── WORKING DATA

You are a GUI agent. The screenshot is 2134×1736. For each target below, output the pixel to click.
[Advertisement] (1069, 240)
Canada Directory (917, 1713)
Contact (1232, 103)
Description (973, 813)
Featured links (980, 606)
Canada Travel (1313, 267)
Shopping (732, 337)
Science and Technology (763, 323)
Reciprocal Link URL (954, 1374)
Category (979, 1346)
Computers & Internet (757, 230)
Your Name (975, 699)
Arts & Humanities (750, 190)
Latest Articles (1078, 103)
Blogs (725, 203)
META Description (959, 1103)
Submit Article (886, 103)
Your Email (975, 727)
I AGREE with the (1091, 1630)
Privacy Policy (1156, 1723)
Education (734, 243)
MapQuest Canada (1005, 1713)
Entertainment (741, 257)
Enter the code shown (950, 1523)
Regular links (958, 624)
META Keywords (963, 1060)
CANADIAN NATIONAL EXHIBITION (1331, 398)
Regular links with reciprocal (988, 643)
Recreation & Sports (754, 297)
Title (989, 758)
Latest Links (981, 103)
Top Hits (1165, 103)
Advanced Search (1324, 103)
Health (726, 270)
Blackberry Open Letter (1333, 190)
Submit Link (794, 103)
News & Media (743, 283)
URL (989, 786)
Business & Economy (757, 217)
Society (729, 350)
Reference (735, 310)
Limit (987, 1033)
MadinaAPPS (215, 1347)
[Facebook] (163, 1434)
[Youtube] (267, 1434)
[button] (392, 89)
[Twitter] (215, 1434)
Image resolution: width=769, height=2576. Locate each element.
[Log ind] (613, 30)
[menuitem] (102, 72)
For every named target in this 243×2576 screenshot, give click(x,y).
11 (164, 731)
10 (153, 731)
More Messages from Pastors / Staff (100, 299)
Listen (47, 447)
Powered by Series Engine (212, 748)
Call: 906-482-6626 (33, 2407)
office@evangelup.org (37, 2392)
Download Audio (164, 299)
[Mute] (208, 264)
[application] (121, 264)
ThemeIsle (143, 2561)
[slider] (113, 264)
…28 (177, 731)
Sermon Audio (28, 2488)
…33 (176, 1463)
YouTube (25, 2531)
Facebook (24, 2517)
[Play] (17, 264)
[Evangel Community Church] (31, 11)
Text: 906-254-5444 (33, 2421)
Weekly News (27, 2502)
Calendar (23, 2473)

────

## AIM OF THE EXERCISE
Your response should hold the lines from the first line of the entries above through the line with "Shopping (732, 337)", each retyped exactly, and nothing else.

## SOLUTION
You are a GUI agent. The screenshot is 2134×1736. For each target below, output the pixel to click.
[Advertisement] (1069, 240)
Canada Directory (917, 1713)
Contact (1232, 103)
Description (973, 813)
Featured links (980, 606)
Canada Travel (1313, 267)
Shopping (732, 337)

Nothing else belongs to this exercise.